Extract of Toona sinensis (TS) has been reported to have various effects on cultured cell lines, including anti-proliferative activity in cancer cells. We have studied the effects of TS on various human oral squamous carcinoma cell lines (HOSCC), including UM1, UM2, SCC-4, and SCC-9. These cell lines were treated with TS leaf extract and screened for viability, apoptosis, necrosis, and apoptotic gene expression. Normal human oral keratinocytes (NHOK) served as a control for cytotoxic assays. Viability of TS-treated HOSCC was reduced, whereas that of NHOK was not affected. FACScan analysis revealed that the leaf extract induced apoptosis or a combination of apoptosis and necrosis, depending on cell type. Microarray and semi-quantitative RT-PCR analysis for apoptotic-related gene expression revealed that 3,4,5-trihydroxybenzoic acid (gallic acid, one of the major bioactive compounds purified from TS extract) up-regulated pro-apoptotic genes such TNF-α, TP53BP2, and GADD45A, and down-regulated the anti-apoptotic genes Survivin and cIAP1, resulting in cell death. This study suggests that gallic acid, the major bioactive compound present, is responsible for the anti-neoplastic effect of Toona sinensis leaf extract.

Figure 1

Effect of TS on viability of human oral squamous cell carcinoma (HOSCC) and normal human oral keratinocytes (NHOK). UM1, UM2, SCC4, and SCC9 cell lines were treated with 500 μg/mL of TSL-1 for 12, 24 or 48 hours. At the indicated time points, cells were harvested for viability assays, using trypan blue exclusion. Results are presented as mean ± SE of three independent assays (bars, SE; *, P < 0.05 compared with untreated cells).

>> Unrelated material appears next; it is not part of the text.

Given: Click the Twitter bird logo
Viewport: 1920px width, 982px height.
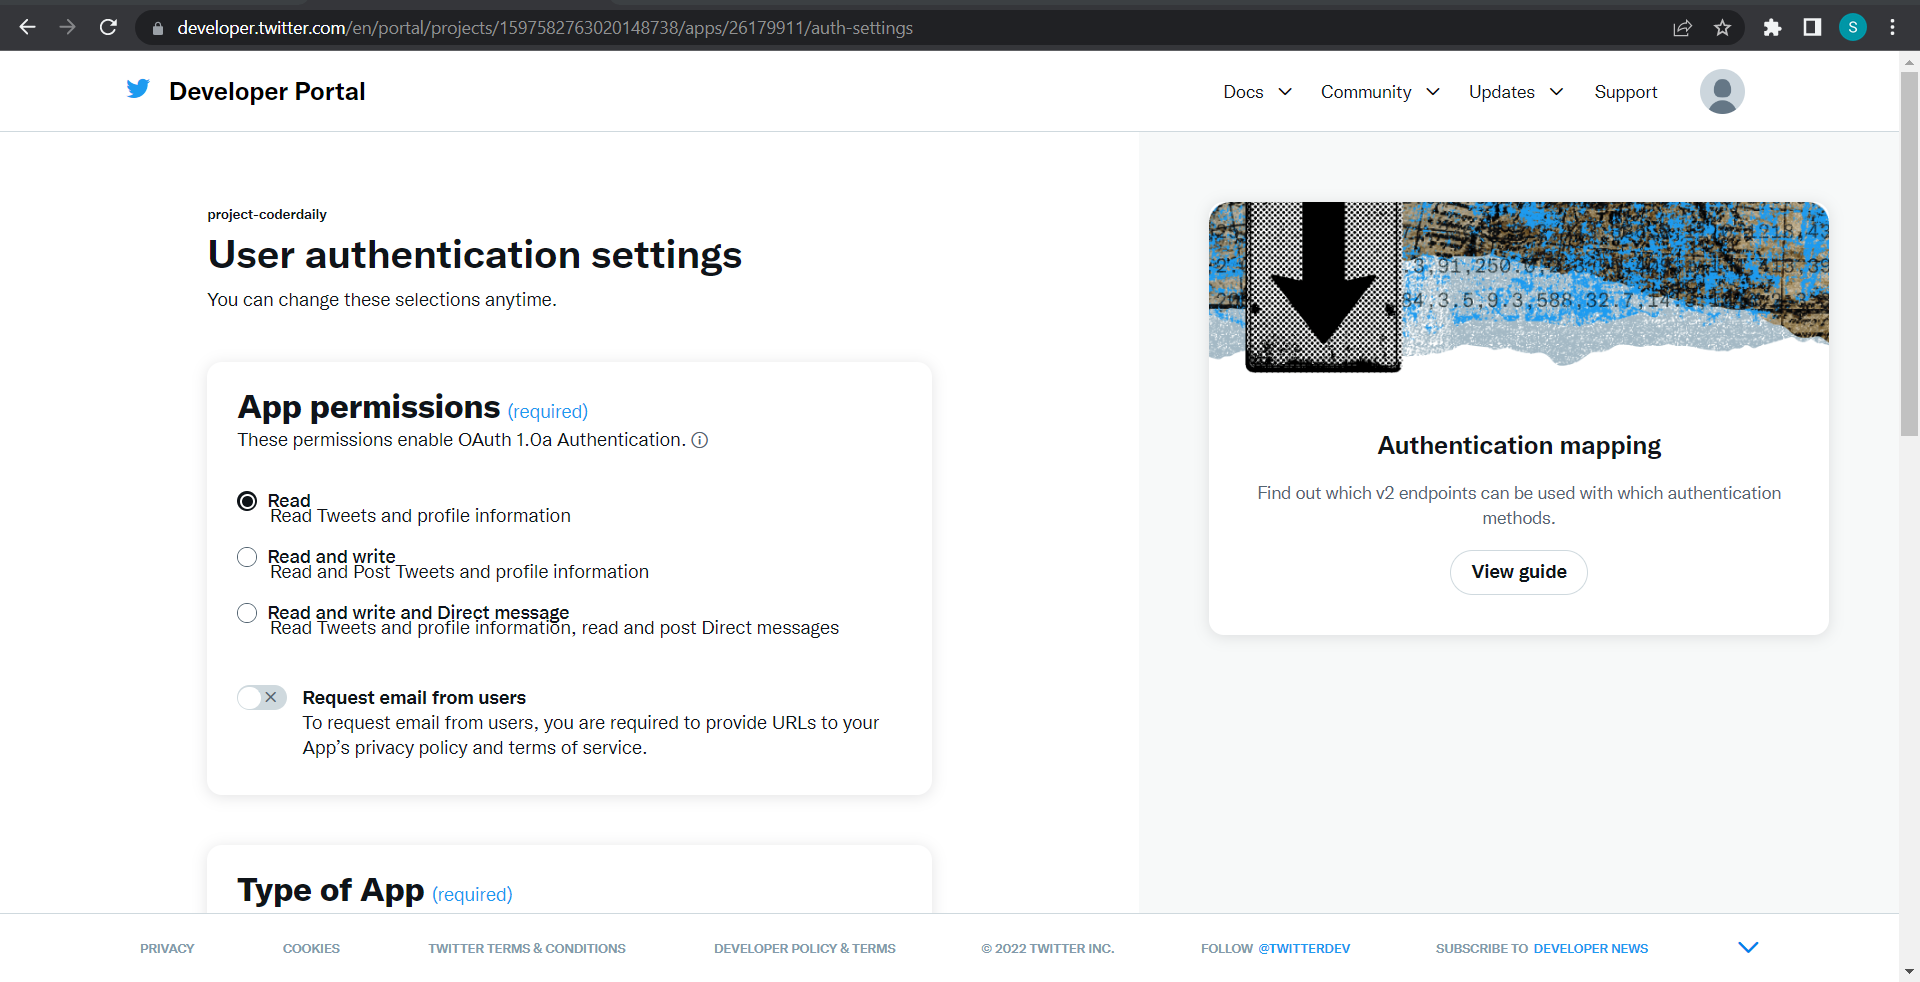Looking at the screenshot, I should click(138, 90).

NHOK cells were treated or untreated with 250 or 500 µg/mL for 12, 24, or 48 hours. At the indicated time points, cells were harvested for viability assays. Columns, mean of the percentage of viability of cells from three independent experiment; bars, SE; #, P ≥ 0.05 compared with untreated NHOK control cells.

Figure 2

Flow cytometric analysis of TS-induced HOSCC cell death. UM1, UM2, SCC4, and SCC9 cells were grown in the absence (control) or the presence of TSL-1 (500 μg/mL) for 24 hours, stained with annexin V and propidium iodide, and analyzed by flow cytometry. The distributions of cells are illustrated in dot plots.

Figure 3

Spectra of TSL-1-5-7.

Figure 4

Relative potency of TSL-1-5-7- and gallic acid-induced UM1 cell death. UM1 were grown in the absence or presence of various concentrations of TSL-1-5-7 or gallic acid for 24 hours, and cell death was assessed by staining with annexin V-FITC and propidium iodide (PI), followed by flow cytometry analysis.

Figure 5

Microarray and semi-quantitative RT-PCR analysis of TNF-α, GADD45A, TP53BP2, Survivin, and cIAP expression in TSL-1-5-7- or gallic acid-treated or -untreated UM1 cells.